**Extrait du document**
⟨

Comme Satie et Glass, dont l’interprète a intégralement gravé l’œuvre pour piano, Tailleferre ressortit des musiciens installés au panthéon, assez vaste, des compositeurs pas-inconnus. Dans la réalité, l’intégrale se nimbe de contours flous, comme le signale Caroline Potter dans ses notes de programme. Les contours sont flous car

  • aucun catalogue exhaustif et raisonné n’existe ;
  • la dame composait souvent au piano des partitions qu’elle déployait ensuite pour divers ensembles ou formations d’orchestre (faut-il donc considérer ces esquisses comme des premières moutures « pour piano » d’une œuvre ensuite confiée à d’autres instruments ?) ; et
  • Germaine Taillefferre composait sans forcément documenter chaque pièce selon une classification tatillonne, si bien que se pose la question du statut des inédits sans lesquels une intégrale peinerait à séduire un distributeur.

 

 

La première pièce au programme, de moins d’une minute, illustre ce dilemme : il s’agit d’un exercice remontant à un cours de Florent Schmitt. L’intérêt de cette miniature à l’harmonie corsée est essentiellement d’ouvrir l’appétit de l’écoutant – preuve que l’intérêt d’un inédit n’est pas forcément intrinsèque, il peut aussi naître d’une mise en situation opportune. Un charmant Impromptu ternaire revêt sa partie A d’accents chopiniens ; la partie B commente de façon plus personnelle le propos avant l’attendu retour de la partie A. C’est propret mais loin d’être insipide, sage sans être empesé, séduisant sans être mignard. La Romance, écrite originellement en 1913 (la dame avait vingt et un ans) harmonise joliment un thème hésitant, au gré de la forme ABA, entre majeur et mineur, ce qui est bon signe pour une affaire de cœur – d’autant que celle-ci finit bien, n’en soyons point jaloux.

⟩

**Données extraites**
⟨

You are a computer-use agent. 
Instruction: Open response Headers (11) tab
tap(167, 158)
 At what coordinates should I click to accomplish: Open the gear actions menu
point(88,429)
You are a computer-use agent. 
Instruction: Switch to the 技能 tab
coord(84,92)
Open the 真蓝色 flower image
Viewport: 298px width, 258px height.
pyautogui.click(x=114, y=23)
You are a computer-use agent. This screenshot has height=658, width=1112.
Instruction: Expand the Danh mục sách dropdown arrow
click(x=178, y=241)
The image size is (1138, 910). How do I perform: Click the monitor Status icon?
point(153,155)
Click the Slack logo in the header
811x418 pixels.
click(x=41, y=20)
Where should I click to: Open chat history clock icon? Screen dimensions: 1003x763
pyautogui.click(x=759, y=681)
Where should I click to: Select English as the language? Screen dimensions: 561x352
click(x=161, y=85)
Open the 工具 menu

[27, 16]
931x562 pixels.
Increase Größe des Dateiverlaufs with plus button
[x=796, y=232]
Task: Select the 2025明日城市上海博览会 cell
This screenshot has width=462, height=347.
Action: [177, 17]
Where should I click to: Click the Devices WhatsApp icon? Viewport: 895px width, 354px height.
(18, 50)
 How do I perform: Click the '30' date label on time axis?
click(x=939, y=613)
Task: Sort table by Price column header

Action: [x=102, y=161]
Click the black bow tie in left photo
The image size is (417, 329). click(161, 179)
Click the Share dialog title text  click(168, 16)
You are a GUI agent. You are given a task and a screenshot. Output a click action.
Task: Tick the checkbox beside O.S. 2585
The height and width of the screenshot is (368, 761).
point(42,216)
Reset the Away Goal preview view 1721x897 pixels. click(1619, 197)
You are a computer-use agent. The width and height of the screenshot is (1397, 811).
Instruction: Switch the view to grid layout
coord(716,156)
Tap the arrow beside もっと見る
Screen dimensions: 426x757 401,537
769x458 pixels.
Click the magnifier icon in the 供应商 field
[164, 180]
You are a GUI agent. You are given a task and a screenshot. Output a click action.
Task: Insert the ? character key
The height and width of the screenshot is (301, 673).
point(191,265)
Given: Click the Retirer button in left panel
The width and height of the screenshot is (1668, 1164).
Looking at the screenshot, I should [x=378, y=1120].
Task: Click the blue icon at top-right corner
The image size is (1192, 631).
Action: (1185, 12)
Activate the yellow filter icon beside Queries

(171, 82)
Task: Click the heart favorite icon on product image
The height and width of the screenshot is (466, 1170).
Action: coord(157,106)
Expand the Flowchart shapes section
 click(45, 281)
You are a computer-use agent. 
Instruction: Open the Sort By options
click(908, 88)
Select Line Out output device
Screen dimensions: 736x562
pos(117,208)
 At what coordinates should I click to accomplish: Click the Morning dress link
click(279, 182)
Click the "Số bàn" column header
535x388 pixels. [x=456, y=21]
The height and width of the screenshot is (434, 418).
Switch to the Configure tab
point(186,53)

⟩

**Consignes**
[A] D’après l’extrait du document, pourquoi l’intégrale pour piano de Tailleferre a-t-elle des contours flous ? Répondez en une à trois phrases.
[B] Répondez à ces questions à partir de l’extrait du document :
(i) Qui signale ce flou dans ses notes de programme ?
(ii) En quelle année la Romance a-t-elle été écrite à l’origine ?
(iii) À quel cours remonte la première pièce au programme ?
[C] Ces affirmations concordent-elles avec l’extrait du document ? Pour chacune, répondez par oui ou non et citez les mots décisifs.
(i) La première pièce au programme dure plus de deux minutes.
(ii) La partie A de l’Impromptu a des accents chopiniens.
(iii) Il existe un catalogue exhaustif de l’œuvre de Tailleferre.

**Résultats finaux**
[A] Aucun catalogue exhaustif et raisonné n’existe. Tailleferre composait souvent au piano des partitions qu’elle déployait ensuite pour divers ensembles ou formations d’orchestre. Elle ne documentait pas forcément chaque pièce selon une classification précise, ce qui pose la question du statut des inédits.

[B]
(i) Caroline Potter.
(ii) En 1913.
(iii) À un cours de Florent Schmitt.

[C]
(i) Non : « La première pièce au programme, de moins d’une minute ».
(ii) Oui : « Un charmant Impromptu ternaire revêt sa partie A d’accents chopiniens ».
(iii) Non : « aucun catalogue exhaustif et raisonné n’existe ».